-- Opening Marker --
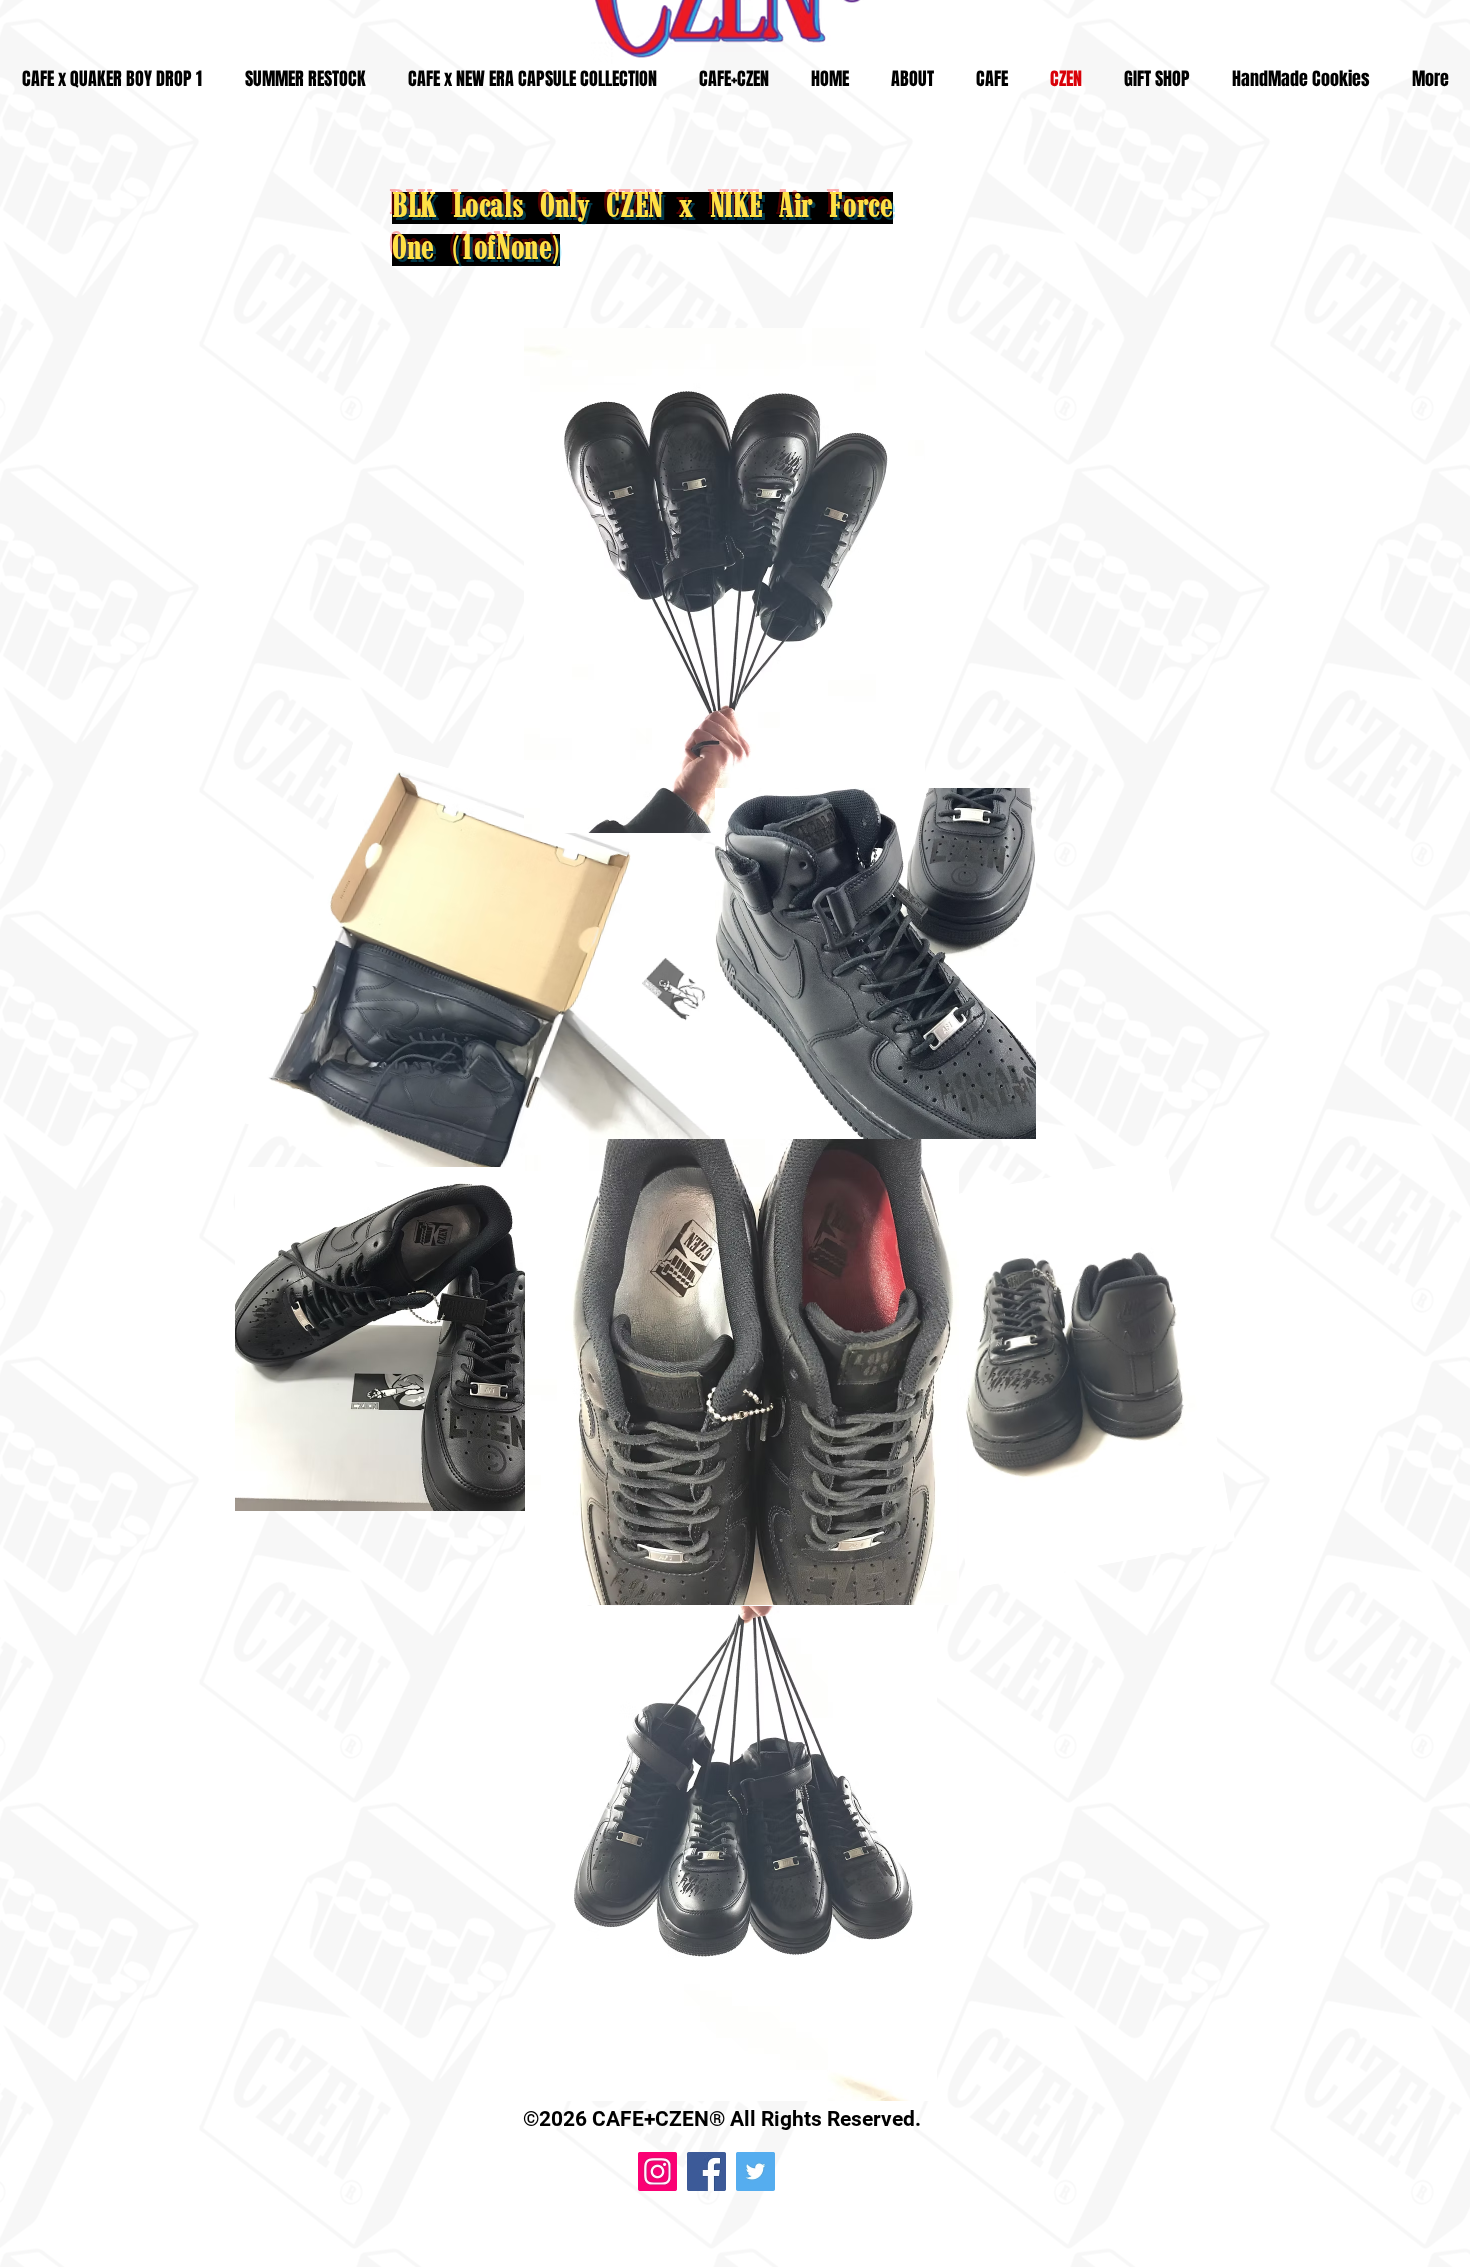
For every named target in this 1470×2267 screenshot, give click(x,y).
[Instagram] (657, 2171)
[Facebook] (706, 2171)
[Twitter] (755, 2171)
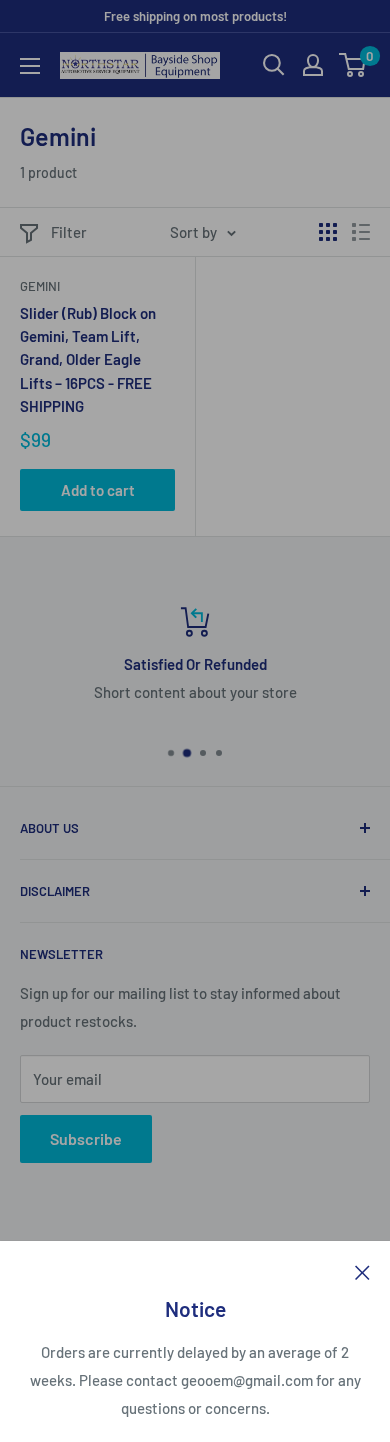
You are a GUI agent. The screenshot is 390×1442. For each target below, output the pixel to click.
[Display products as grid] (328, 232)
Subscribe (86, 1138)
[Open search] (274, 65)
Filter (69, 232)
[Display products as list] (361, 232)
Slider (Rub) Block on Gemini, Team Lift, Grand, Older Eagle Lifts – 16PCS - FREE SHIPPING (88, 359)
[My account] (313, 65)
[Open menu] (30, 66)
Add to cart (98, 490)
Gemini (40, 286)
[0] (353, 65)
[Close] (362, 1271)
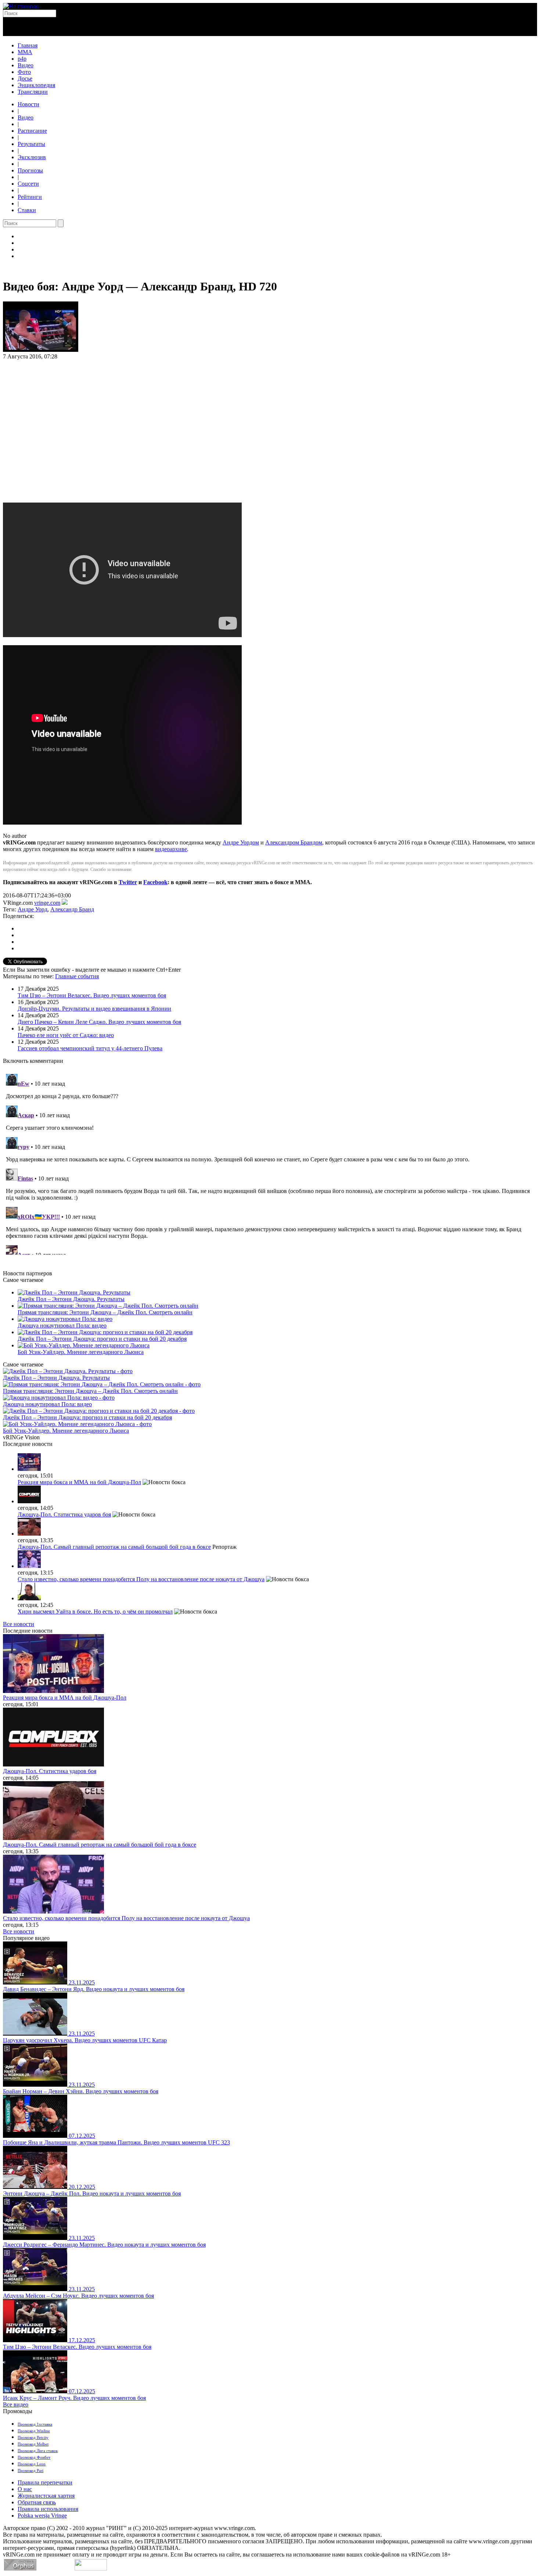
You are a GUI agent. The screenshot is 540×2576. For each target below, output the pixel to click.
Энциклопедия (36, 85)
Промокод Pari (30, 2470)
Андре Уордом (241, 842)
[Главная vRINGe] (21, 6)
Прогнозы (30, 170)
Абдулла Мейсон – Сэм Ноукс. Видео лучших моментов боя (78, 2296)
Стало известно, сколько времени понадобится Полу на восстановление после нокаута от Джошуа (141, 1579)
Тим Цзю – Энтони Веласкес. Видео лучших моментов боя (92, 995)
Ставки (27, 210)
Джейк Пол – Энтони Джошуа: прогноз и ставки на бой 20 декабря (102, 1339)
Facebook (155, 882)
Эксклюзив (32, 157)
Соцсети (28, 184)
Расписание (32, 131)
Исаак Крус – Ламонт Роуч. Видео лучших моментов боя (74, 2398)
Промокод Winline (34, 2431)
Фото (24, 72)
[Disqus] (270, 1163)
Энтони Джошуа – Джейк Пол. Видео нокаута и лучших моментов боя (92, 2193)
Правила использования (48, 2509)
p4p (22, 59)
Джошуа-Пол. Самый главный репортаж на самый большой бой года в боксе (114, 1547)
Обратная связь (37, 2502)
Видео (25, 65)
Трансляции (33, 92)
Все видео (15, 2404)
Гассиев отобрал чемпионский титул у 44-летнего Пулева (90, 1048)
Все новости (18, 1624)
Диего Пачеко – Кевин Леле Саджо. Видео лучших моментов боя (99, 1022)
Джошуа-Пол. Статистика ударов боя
-- Closing Marker --
**What is needed:** Taking each record in turn, retype it exactly and drop any picture.

**Result for this task:**
For every named target in this 1470×2267 screenshot, give click(x,y).
[Instagram] (657, 2171)
[Facebook] (706, 2171)
[Twitter] (755, 2171)
You are a GUI agent. The screenshot is 390×1442. For each target below, output the pixel to click.
[Display products as grid] (328, 232)
Subscribe (86, 1138)
[Open search] (274, 65)
Filter (69, 232)
[Display products as list] (361, 232)
Slider (Rub) Block on Gemini, Team Lift, Grand, Older Eagle Lifts – 16PCS - FREE SHIPPING (88, 359)
[My account] (313, 65)
[Open menu] (30, 66)
Add to cart (98, 490)
Gemini (40, 286)
[0] (353, 65)
[Close] (362, 1271)
You are a GUI agent. The screenshot is 540×2576. For each target below, output the pixel to click.
Энциклопедия (36, 85)
Промокод Pari (30, 2470)
Андре Уордом (241, 842)
[Главная vRINGe] (21, 6)
Прогнозы (30, 170)
Абдулла Мейсон – Сэм Ноукс. Видео лучших моментов боя (78, 2296)
Стало известно, сколько времени понадобится Полу на восстановление после нокаута от Джошуа (141, 1579)
Тим Цзю – Энтони Веласкес. Видео лучших моментов боя (92, 995)
Ставки (27, 210)
Джейк Пол – Энтони Джошуа: прогноз и ставки на бой 20 декабря (102, 1339)
Facebook (155, 882)
Эксклюзив (32, 157)
Соцсети (28, 184)
Расписание (32, 131)
Исаак Крус – Ламонт Роуч. Видео лучших моментов боя (74, 2398)
Промокод Winline (34, 2431)
Фото (24, 72)
[Disqus] (270, 1163)
Энтони Джошуа – Джейк Пол. Видео нокаута и лучших моментов боя (92, 2193)
Правила использования (48, 2509)
p4p (22, 59)
Джошуа-Пол. Самый главный репортаж на самый большой бой года в боксе (114, 1547)
Обратная связь (37, 2502)
Видео (25, 65)
Трансляции (33, 92)
Все видео (15, 2404)
Гассиев отобрал чемпионский титул у 44-летнего Пулева (90, 1048)
Все новости (18, 1624)
Диего Пачеко – Кевин Леле Саджо. Видео лучших моментов боя (99, 1022)
Джошуа-Пол. Статистика ударов боя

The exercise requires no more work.